··· DONNÉES EXTRAITES

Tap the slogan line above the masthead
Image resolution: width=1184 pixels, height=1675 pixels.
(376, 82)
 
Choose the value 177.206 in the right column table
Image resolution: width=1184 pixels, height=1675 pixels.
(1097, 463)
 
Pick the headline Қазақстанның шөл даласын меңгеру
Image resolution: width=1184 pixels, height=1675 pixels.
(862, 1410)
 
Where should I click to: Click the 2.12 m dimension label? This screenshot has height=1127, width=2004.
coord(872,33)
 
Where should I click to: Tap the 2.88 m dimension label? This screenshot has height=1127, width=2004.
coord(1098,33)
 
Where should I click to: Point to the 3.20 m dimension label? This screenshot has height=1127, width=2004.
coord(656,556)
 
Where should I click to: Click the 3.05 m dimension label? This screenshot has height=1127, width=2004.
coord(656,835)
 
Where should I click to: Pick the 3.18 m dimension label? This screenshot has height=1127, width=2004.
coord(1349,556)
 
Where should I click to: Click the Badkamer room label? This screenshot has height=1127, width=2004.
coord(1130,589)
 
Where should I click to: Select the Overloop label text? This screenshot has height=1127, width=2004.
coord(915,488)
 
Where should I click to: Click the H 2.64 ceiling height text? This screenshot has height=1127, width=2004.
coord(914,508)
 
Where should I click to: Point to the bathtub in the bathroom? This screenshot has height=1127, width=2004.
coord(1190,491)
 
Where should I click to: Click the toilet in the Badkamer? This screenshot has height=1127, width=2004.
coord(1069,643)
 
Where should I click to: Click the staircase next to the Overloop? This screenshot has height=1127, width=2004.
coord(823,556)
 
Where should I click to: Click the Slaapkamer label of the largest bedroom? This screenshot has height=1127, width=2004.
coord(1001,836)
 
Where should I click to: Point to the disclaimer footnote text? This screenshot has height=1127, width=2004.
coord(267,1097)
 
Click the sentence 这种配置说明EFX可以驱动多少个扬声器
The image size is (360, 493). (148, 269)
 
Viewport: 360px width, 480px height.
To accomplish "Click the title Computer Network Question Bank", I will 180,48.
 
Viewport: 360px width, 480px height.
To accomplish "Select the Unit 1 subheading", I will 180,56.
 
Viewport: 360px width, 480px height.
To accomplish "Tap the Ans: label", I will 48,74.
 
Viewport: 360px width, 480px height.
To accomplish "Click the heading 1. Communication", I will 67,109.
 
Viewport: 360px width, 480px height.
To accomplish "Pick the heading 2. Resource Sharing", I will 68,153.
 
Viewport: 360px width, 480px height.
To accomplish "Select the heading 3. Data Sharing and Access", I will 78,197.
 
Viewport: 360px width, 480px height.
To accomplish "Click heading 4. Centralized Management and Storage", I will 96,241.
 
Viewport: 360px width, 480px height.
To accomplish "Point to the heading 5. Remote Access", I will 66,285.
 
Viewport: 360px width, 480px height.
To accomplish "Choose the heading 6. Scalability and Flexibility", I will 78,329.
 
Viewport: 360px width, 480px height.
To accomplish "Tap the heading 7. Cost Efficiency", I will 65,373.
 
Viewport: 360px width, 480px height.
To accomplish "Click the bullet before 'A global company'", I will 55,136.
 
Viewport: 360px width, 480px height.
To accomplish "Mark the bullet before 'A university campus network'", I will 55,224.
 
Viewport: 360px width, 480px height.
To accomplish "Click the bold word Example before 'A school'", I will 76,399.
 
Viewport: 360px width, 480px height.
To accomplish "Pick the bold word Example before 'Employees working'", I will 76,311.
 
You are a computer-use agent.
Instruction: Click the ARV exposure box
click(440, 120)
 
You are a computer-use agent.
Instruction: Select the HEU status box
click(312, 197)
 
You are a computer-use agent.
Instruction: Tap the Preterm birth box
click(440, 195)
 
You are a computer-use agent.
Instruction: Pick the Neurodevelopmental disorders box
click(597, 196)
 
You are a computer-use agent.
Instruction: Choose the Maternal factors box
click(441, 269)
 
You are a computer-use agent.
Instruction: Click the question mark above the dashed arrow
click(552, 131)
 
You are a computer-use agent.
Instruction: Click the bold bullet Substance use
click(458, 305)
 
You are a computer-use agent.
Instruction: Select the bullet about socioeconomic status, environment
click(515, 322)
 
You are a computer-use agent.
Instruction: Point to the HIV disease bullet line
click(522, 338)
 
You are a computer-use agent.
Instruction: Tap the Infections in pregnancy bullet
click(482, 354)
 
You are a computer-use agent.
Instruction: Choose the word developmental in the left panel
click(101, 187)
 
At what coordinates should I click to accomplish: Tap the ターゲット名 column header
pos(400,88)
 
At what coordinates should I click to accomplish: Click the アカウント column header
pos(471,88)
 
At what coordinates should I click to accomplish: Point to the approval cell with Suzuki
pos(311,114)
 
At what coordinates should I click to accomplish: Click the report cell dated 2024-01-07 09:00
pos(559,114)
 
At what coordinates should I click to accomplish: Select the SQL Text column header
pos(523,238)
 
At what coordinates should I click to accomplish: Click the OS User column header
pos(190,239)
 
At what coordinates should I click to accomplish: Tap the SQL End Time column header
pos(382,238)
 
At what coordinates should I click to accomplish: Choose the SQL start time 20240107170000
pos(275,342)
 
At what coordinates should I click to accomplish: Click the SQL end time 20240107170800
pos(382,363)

······

◆ **ÉNONCÉ**
Convertissez l'ensemble des lignes ci-dessus en une liste numérotée, en omettant les lignes vides.

◆ **RÉPONSE RÉDIGÉE**
1. Tap the slogan line above the masthead
2. Image resolution: width=1184 pixels, height=1675 pixels.
3. (376, 82)
4. Choose the value 177.206 in the right column table
5. Image resolution: width=1184 pixels, height=1675 pixels.
6. (1097, 463)
7. Pick the headline Қазақстанның шөл даласын меңгеру
8. Image resolution: width=1184 pixels, height=1675 pixels.
9. (862, 1410)
10. Where should I click to: Click the 2.12 m dimension label? This screenshot has height=1127, width=2004.
11. coord(872,33)
12. Where should I click to: Tap the 2.88 m dimension label? This screenshot has height=1127, width=2004.
13. coord(1098,33)
14. Where should I click to: Point to the 3.20 m dimension label? This screenshot has height=1127, width=2004.
15. coord(656,556)
16. Where should I click to: Click the 3.05 m dimension label? This screenshot has height=1127, width=2004.
17. coord(656,835)
18. Where should I click to: Pick the 3.18 m dimension label? This screenshot has height=1127, width=2004.
19. coord(1349,556)
20. Where should I click to: Click the Badkamer room label? This screenshot has height=1127, width=2004.
21. coord(1130,589)
22. Where should I click to: Select the Overloop label text? This screenshot has height=1127, width=2004.
23. coord(915,488)
24. Where should I click to: Click the H 2.64 ceiling height text? This screenshot has height=1127, width=2004.
25. coord(914,508)
26. Where should I click to: Point to the bathtub in the bathroom? This screenshot has height=1127, width=2004.
27. coord(1190,491)
28. Where should I click to: Click the toilet in the Badkamer? This screenshot has height=1127, width=2004.
29. coord(1069,643)
30. Where should I click to: Click the staircase next to the Overloop? This screenshot has height=1127, width=2004.
31. coord(823,556)
32. Where should I click to: Click the Slaapkamer label of the largest bedroom? This screenshot has height=1127, width=2004.
33. coord(1001,836)
34. Where should I click to: Point to the disclaimer footnote text? This screenshot has height=1127, width=2004.
35. coord(267,1097)
36. Click the sentence 这种配置说明EFX可以驱动多少个扬声器
37. The image size is (360, 493). (148, 269)
38. Viewport: 360px width, 480px height.
39. To accomplish "Click the title Computer Network Question Bank", I will 180,48.
40. Viewport: 360px width, 480px height.
41. To accomplish "Select the Unit 1 subheading", I will 180,56.
42. Viewport: 360px width, 480px height.
43. To accomplish "Tap the Ans: label", I will 48,74.
44. Viewport: 360px width, 480px height.
45. To accomplish "Click the heading 1. Communication", I will 67,109.
46. Viewport: 360px width, 480px height.
47. To accomplish "Pick the heading 2. Resource Sharing", I will 68,153.
48. Viewport: 360px width, 480px height.
49. To accomplish "Select the heading 3. Data Sharing and Access", I will 78,197.
50. Viewport: 360px width, 480px height.
51. To accomplish "Click heading 4. Centralized Management and Storage", I will 96,241.
52. Viewport: 360px width, 480px height.
53. To accomplish "Point to the heading 5. Remote Access", I will 66,285.
54. Viewport: 360px width, 480px height.
55. To accomplish "Choose the heading 6. Scalability and Flexibility", I will 78,329.
56. Viewport: 360px width, 480px height.
57. To accomplish "Tap the heading 7. Cost Efficiency", I will 65,373.
58. Viewport: 360px width, 480px height.
59. To accomplish "Click the bullet before 'A global company'", I will 55,136.
60. Viewport: 360px width, 480px height.
61. To accomplish "Mark the bullet before 'A university campus network'", I will 55,224.
62. Viewport: 360px width, 480px height.
63. To accomplish "Click the bold word Example before 'A school'", I will 76,399.
64. Viewport: 360px width, 480px height.
65. To accomplish "Pick the bold word Example before 'Employees working'", I will 76,311.
66. You are a computer-use agent.
67. Instruction: Click the ARV exposure box
68. click(440, 120)
69. You are a computer-use agent.
70. Instruction: Select the HEU status box
71. click(312, 197)
72. You are a computer-use agent.
73. Instruction: Tap the Preterm birth box
74. click(440, 195)
75. You are a computer-use agent.
76. Instruction: Pick the Neurodevelopmental disorders box
77. click(597, 196)
78. You are a computer-use agent.
79. Instruction: Choose the Maternal factors box
80. click(441, 269)
81. You are a computer-use agent.
82. Instruction: Click the question mark above the dashed arrow
83. click(552, 131)
84. You are a computer-use agent.
85. Instruction: Click the bold bullet Substance use
86. click(458, 305)
87. You are a computer-use agent.
88. Instruction: Select the bullet about socioeconomic status, environment
89. click(515, 322)
90. You are a computer-use agent.
91. Instruction: Point to the HIV disease bullet line
92. click(522, 338)
93. You are a computer-use agent.
94. Instruction: Tap the Infections in pregnancy bullet
95. click(482, 354)
96. You are a computer-use agent.
97. Instruction: Choose the word developmental in the left panel
98. click(101, 187)
99. At what coordinates should I click to accomplish: Tap the ターゲット名 column header
100. pos(400,88)
101. At what coordinates should I click to accomplish: Click the アカウント column header
102. pos(471,88)
103. At what coordinates should I click to accomplish: Point to the approval cell with Suzuki
104. pos(311,114)
105. At what coordinates should I click to accomplish: Click the report cell dated 2024-01-07 09:00
106. pos(559,114)
107. At what coordinates should I click to accomplish: Select the SQL Text column header
108. pos(523,238)
109. At what coordinates should I click to accomplish: Click the OS User column header
110. pos(190,239)
111. At what coordinates should I click to accomplish: Tap the SQL End Time column header
112. pos(382,238)
113. At what coordinates should I click to accomplish: Choose the SQL start time 20240107170000
114. pos(275,342)
115. At what coordinates should I click to accomplish: Click the SQL end time 20240107170800
116. pos(382,363)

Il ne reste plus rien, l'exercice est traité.